(Collected data entries)
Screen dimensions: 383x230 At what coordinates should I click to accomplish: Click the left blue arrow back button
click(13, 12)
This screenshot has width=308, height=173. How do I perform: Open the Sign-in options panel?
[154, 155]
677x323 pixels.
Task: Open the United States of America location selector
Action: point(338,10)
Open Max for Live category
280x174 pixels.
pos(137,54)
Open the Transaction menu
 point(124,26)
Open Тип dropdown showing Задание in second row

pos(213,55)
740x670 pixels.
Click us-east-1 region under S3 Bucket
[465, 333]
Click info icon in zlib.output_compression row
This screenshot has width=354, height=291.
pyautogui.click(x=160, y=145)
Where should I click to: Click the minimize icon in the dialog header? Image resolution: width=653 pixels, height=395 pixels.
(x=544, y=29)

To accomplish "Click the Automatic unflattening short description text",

...

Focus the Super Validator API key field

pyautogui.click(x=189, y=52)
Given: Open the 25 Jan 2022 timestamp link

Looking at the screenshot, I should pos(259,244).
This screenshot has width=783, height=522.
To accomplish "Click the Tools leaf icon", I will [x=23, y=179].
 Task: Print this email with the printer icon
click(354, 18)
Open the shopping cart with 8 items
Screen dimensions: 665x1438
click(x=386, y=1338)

---

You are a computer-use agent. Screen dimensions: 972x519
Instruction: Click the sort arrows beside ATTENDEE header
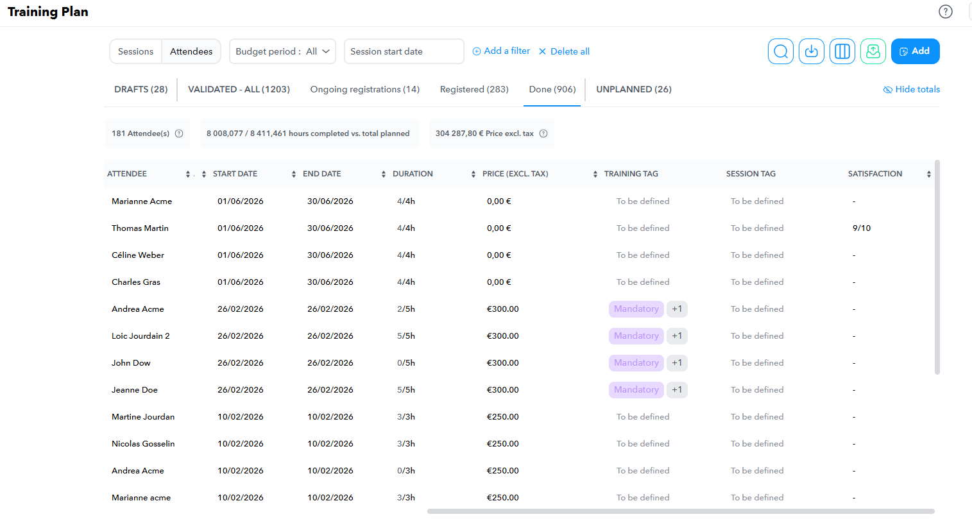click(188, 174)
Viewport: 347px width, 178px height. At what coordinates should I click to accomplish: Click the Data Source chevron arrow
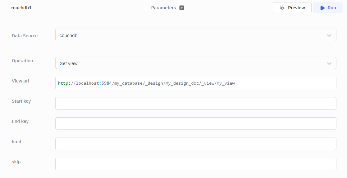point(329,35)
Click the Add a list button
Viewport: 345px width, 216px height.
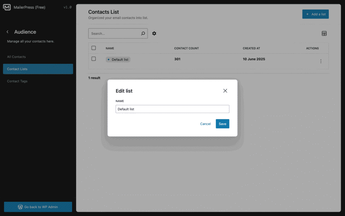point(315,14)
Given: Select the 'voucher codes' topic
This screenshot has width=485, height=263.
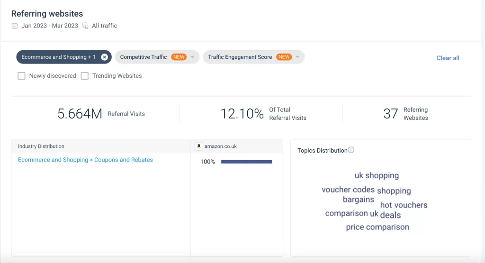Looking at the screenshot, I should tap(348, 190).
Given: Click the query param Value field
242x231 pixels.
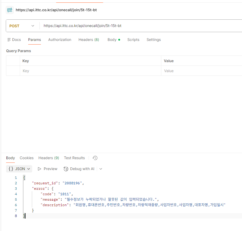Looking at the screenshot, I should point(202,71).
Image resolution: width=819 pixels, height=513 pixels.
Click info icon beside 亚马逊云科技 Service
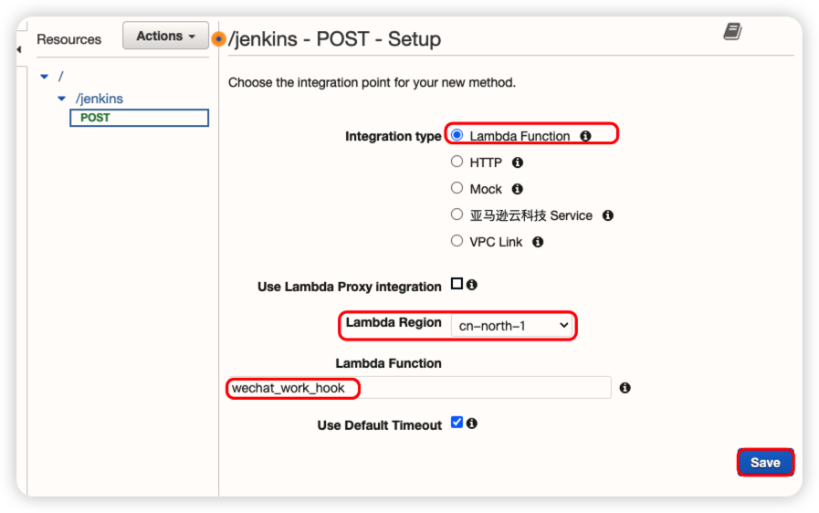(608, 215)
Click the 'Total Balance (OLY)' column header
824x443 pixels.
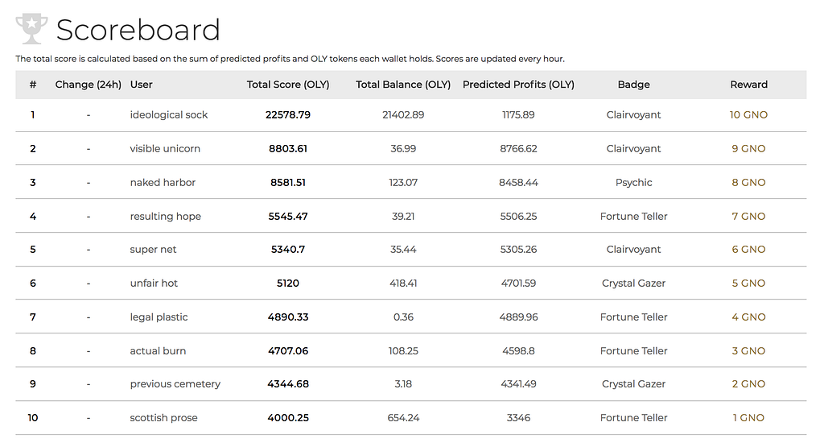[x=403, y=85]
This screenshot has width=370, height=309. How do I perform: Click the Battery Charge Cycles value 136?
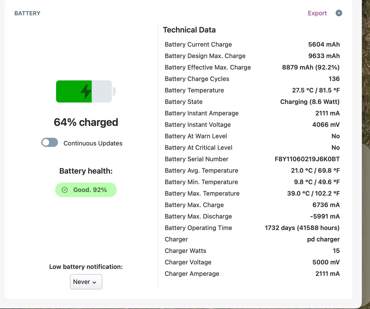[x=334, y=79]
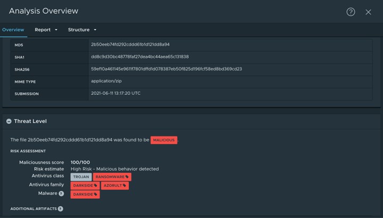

Exercise — Reproduce the lines above starting at the one with "Click the Add a list button" and ending at the one with "Given: Click the query param Value field", both included, exactly and with no pictures.

Written solution —
Click the Add a list button
Viewport: 345px width, 216px height.
point(315,14)
Given: Select the 'voucher codes' topic
This screenshot has width=485, height=263.
Looking at the screenshot, I should tap(348, 190).
Given: Click the query param Value field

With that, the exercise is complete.